To describe Sanders followers as unwitting dupes who departed the true DNC faith because of evil Russian propaganda is both insulting and ridiculous. It's also a testimony to the remarkable capacity for self-deception within the leadership of the Democratic Party.

If the party's leaders really believe that Russian intervention is anywhere in the top 100 list of reasons why some 155 million eligible voters (out of 231 million) chose not to pull a lever for Hillary Clinton last year, they're farther along down the Purity of Essence nut-hole than Mark Warner.

Moreover, even those who detest Trump with every fiber of their being must see the dangerous endgame implicit in this entire line of thinking. If the Democrats succeed in spreading the idea that straying from the DNC-approved candidate – in either the past or the future – is/was an act of "unwitting" cooperation with the evil Putin regime, then the entire idea of legitimate dissent is going to be in trouble.

Imagine it's four years from now (if indeed that's when we have our next election). A Democratic candidate stands before the stump, and announces that a consortium of intelligence experts has concluded that Putin is backing the hippie/anti-war/anti-corporate opposition candidate.

Or, even better: that same candidate reminds us "what happened last time" when people decided to vote their consciences during primary season. It will be argued, in seriousness, that true Americans will owe their votes to the non-Putin candidate. It would be a shock if some version of this didn't become an effective political trope going forward.

But if you're not worried about accusing non-believers of being spies, or pegging legitimate dissent as treason, there's a third problem that should scare everyone.

Last week saw Donna Brazile and Dick Cheney both declare Russia's apparent hack of DNC emails an "act of war." This coupling seemed at first like political end times: as Bill Murray would say, "dogs and cats, living together."

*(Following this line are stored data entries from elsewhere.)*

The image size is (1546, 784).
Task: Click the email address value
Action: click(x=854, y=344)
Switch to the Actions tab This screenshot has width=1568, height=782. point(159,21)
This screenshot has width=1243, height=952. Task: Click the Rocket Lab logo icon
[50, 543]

But there's been remarkable unanimity among would-be enemies in the Republican and Democrat camps on this question. Suddenly everyone from Speier to McCain to Kamala Harris to Ben Cardin have decried Russia's alleged behavior during the election as real or metaphorical acts of war: a "political Pearl Harbor," as Cardin put it.

That no one seems to be concerned about igniting a hot war with nuclear-powered Russia at a time when both countries have troops within "hand-grenade range" of each in Syria other is bizarre, to say the least. People are in such a fever to drag Trump to impeachment that these other considerations seem not to matter. This is what happens when people lose their heads.

There are a lot of people who will say that these issues are of secondary importance to the more important question of whether or not we have a compromised Russian agent in the White House.

But when it comes to Trump-Putin collusion, we're still waiting for the confirmation. As Democratic congresswoman Maxine Waters put it, the proof is increasingly understood to be the thing we find later, as in, "If we do the investigations, we will find the connections."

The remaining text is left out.